Sometimes I have the impression that we discuss the political climate with our heads in the clouds and feet in the air. We speak of political reform as if it were a matter of merely adjusting electoral rules to resolve clientelism and coronelism–the dealers in the political game of representation in federal legislation–and I will limit my thoughts to this, but I could extend this reasoning to the state and municipal levels.

In the favelas, the political reform required is simply the guarantee of life to enable political participation in the widest sense of social organization in favor of common demands. In the favelas, the fight is to stay alive when faced with a murderous Military Police and a war on drugs that victimizes people each day, including police officers.

Favela residents are not alienated; they’ve already lost hope for representation, as they are simply restricted from politics because of their fear of dying if they organize themselves. Even so, there is organization in the favelas.

════

#### YOUR TASKS
**a.** In the passage on favela politics, what keeps residents out of politics?
**b.** Carry the passage on favela politics forward, picking up right after its final sentence.

════

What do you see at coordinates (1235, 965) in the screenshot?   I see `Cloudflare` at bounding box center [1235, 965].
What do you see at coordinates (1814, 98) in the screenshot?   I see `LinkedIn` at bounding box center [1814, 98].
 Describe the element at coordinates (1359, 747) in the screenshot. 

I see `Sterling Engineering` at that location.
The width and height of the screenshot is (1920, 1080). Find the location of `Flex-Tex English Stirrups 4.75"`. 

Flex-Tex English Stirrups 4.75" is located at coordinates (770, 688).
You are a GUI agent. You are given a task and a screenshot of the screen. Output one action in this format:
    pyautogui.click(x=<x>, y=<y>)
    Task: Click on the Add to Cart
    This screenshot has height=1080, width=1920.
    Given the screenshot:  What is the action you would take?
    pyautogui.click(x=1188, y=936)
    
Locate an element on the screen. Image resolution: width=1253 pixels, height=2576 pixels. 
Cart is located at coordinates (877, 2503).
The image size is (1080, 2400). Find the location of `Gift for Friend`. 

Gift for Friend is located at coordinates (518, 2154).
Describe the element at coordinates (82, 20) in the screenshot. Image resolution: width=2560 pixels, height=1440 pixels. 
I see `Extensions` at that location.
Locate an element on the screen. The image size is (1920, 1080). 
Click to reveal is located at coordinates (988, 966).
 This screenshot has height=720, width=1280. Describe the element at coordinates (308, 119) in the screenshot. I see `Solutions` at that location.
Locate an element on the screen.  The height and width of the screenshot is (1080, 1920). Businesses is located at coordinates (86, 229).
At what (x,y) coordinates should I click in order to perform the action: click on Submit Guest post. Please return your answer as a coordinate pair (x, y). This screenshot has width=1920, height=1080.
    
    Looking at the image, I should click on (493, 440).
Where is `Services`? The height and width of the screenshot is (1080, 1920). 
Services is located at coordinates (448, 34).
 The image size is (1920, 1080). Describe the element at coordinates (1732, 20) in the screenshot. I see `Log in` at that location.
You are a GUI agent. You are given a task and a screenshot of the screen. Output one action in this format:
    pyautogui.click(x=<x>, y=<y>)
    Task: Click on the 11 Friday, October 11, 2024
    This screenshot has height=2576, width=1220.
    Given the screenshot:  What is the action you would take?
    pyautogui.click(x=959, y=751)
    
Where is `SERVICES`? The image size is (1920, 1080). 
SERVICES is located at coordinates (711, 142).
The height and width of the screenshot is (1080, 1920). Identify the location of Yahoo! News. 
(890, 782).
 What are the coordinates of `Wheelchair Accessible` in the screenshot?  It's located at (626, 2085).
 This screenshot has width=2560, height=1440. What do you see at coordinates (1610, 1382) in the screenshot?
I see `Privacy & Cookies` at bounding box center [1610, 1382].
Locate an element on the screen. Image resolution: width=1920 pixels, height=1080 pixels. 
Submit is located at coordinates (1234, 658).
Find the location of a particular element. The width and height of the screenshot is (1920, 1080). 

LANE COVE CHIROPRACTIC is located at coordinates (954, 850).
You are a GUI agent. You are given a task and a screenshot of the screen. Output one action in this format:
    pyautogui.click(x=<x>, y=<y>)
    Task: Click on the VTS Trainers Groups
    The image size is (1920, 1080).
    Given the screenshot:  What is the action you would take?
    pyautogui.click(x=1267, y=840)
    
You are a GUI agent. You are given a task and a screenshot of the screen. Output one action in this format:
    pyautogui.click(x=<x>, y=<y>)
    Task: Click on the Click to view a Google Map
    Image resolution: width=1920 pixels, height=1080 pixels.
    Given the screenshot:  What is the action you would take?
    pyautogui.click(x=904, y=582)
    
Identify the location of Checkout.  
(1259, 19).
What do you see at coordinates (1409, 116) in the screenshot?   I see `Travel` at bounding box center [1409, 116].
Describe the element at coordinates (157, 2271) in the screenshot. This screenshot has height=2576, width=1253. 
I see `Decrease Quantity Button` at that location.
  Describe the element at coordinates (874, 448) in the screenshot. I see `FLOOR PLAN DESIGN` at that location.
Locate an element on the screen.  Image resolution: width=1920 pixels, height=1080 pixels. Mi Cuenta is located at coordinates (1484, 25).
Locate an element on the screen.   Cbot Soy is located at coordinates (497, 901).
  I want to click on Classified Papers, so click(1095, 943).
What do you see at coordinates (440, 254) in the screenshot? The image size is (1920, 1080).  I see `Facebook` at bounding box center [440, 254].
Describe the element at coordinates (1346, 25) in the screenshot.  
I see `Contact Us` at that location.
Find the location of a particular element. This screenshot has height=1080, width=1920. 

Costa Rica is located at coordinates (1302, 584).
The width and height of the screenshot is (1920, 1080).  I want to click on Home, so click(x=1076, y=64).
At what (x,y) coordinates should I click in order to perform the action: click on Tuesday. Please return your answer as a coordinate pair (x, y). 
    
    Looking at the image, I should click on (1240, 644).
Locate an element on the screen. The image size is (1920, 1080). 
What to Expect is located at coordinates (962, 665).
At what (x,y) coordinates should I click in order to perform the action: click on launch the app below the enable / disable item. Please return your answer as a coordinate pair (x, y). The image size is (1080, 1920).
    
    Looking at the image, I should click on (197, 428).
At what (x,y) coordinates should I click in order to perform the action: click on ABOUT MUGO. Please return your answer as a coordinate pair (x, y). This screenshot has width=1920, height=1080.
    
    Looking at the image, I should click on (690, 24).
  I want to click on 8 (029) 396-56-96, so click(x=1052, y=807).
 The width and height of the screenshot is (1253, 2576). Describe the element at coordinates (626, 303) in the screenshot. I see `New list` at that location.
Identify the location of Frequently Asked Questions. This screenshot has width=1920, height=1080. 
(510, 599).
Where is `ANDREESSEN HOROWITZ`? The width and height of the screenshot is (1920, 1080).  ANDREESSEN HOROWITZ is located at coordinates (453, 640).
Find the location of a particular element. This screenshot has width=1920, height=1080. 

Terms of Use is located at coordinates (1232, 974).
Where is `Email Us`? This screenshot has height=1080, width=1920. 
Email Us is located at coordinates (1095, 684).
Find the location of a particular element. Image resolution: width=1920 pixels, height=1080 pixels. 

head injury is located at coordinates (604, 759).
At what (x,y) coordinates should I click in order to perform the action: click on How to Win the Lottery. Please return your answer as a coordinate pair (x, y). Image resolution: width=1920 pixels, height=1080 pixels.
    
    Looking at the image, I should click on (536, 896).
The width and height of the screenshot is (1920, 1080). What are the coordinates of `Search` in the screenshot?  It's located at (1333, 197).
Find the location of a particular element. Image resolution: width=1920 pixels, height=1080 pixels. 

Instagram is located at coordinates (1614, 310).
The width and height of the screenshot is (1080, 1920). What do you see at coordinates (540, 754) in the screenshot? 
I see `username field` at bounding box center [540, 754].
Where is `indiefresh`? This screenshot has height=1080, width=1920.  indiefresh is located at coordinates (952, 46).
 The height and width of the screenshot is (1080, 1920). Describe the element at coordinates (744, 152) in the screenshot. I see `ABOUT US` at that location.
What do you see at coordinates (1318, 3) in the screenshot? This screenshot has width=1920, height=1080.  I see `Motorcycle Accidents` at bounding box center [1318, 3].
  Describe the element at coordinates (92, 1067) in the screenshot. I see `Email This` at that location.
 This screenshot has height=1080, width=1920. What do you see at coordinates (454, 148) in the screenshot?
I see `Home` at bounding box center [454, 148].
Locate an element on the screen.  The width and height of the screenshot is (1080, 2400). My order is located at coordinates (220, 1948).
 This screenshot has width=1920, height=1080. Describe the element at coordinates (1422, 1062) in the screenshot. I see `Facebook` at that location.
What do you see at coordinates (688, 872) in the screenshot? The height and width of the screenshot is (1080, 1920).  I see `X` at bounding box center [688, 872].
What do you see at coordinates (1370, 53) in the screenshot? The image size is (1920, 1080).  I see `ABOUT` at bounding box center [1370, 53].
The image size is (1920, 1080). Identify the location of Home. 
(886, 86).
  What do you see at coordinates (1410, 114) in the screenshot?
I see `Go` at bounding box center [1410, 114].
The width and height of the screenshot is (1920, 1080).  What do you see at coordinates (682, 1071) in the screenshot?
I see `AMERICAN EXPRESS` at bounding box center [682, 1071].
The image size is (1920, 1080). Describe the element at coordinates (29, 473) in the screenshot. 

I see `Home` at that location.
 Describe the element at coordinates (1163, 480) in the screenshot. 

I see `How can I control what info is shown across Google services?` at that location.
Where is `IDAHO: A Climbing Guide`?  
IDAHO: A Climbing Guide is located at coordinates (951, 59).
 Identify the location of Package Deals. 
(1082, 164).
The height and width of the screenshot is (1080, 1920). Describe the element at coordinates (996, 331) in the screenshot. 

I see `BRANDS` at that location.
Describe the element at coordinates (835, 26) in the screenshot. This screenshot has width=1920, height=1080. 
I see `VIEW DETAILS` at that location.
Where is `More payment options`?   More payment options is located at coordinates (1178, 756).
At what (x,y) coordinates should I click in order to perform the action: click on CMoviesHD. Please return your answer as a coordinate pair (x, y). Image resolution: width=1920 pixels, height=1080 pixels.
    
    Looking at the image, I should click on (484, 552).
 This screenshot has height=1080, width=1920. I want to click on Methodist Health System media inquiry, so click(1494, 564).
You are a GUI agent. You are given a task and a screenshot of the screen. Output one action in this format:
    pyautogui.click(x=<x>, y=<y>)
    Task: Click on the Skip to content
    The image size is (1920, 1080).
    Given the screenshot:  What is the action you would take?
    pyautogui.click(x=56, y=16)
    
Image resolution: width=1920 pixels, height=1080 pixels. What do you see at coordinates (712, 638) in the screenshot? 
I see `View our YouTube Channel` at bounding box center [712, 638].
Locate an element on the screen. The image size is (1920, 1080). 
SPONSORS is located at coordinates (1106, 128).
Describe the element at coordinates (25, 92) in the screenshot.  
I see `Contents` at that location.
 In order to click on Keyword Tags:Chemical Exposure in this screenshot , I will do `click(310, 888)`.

════

#### ANSWER SET
**a.** Their fear of dying if they organize themselves.

**b.**
On the night of Saturday May 7, Eliane was having fun in the streets of Complexo do Alemão in the North Zone of Rio de Janeiro. She was targeted by shots that were only justified by the economic crusade with moral undertones that is drug prohibition. It doesn’t matter that it was Mother’s Day on Sunday, that she had three children. Independent media activists quickly managed to report the incident on social networks, but this does not prevent the killings. From trying so hard, those who fight against this falter when they do not see any possibility for change, which will only be possible with the incitement of people who cannot imagine the way of existence in the favelas.

These deaths no longer cause surprise, but those who live and work in the favelas know the rage of losing a loved one because of gun fights. What is commonplace for news agencies, hidden in the corner of a newspaper page, leads to the accumulation of rage that one day will erupt. As it says in the famous samba lyrics, “when the people of the favela come down the hill and it isn’t Carnival” is when we will have some possibility for social change. For this, the end of the Military Police and the legalization of drugs must comprise any proposal for political reform that does not only benefit the same people as always, guaranteeing the poor the right to participate in politics.